In East Tennessee, when one is is in a fight, the community rallies to the cause
The Lakeway Area stepped up Friday to help Ellison Wilson as he undergoes chemotherapy for Choroid Plexus Carcinoma at St. Jude Children’s Research Hospital in Memphis.
The fundraiser, held at the Sayrah Events Barn in Rogersville, raised at least $15,000 for the family on Friday night.
This event featured a car, tractor and motorcycle show, as well as sales of food and a raffle for prizes of varying values donated by area businesses. Dashboard plates were presented to the first 50 auto entrants and three trophies were awarded for each class.

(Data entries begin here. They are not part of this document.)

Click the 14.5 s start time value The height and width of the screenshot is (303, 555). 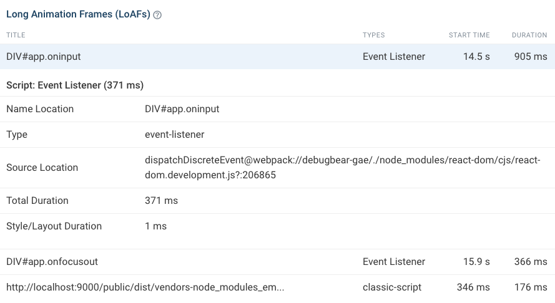pyautogui.click(x=476, y=57)
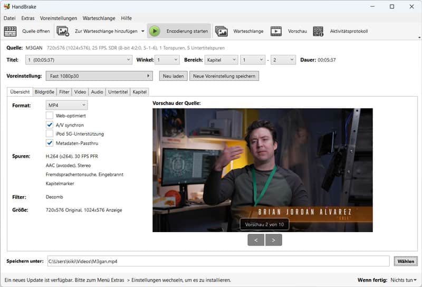Switch to the Untertitel tab

[118, 92]

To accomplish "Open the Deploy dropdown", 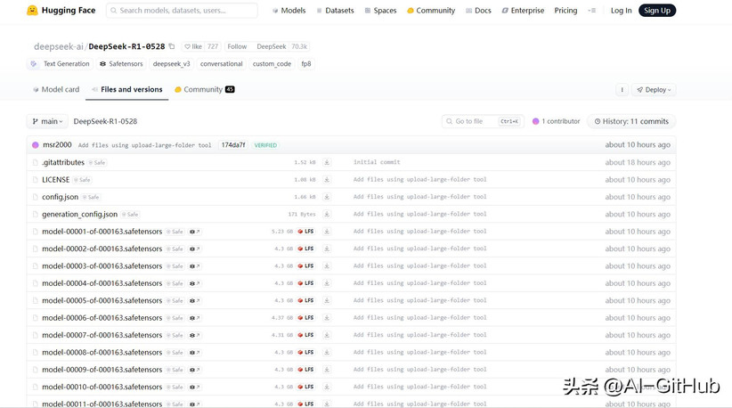I will [655, 90].
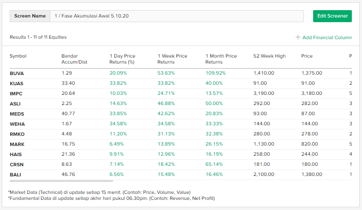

Five bluegrass bands were part of the entertainment as the Rogersville Bluegrass Band, The Stonewalls, Dream Catcher, New Harmony Way and Kenny Stinson & Perfect Tym’n provided music for the patrons’ pleasure.
Ellison, the 10-month-old son of Brad and Jessy Wilson, started having seizures on May 8 at Niswonger Children’s Hospital in Johnson City. At that time, doctors there assumed that Ellison was having “infantile seizures,” but a neurologist was not available that day.
On May 11, Ellison was seen by Dana McCoy of Ballad Health Indian Path Pediatrics in Kingsport. She expedited an EEG and an MRI. Doctors at that time were not “too concerned” with the tests. At the time, plans were made to get in to see a neurologist in a few weeks, since that doctor was booked for new patients.
While Ellison was on vacation with his parents to Hilton Head Island, South Carolina, they got a call from Ellison’s doctor to come home for an appointment with the neurologist, Dr. Anderson.
Ellison had an abnormal EEG and MRI. The news was not good as Ellison had a rare brain tumor, called Choroid Plexus Carcinoma. The tumor was located in the ventricles, or the center, of the brain.
“He was eight months old,” Brad said. “We were on vacation in Hilton Head and got a call from the doctor and they wanted us to come back the next day for an appointment. That’s when we found out about the tumor.
“We contacted (Dr. McCoy) and she sent information to St. Jude Children’s Research Hospital in Memphis. St. Jude’s top pediatric neurosurgeon reviewed Ellison’s file and accepted him as a patient. He was approved for treatment.”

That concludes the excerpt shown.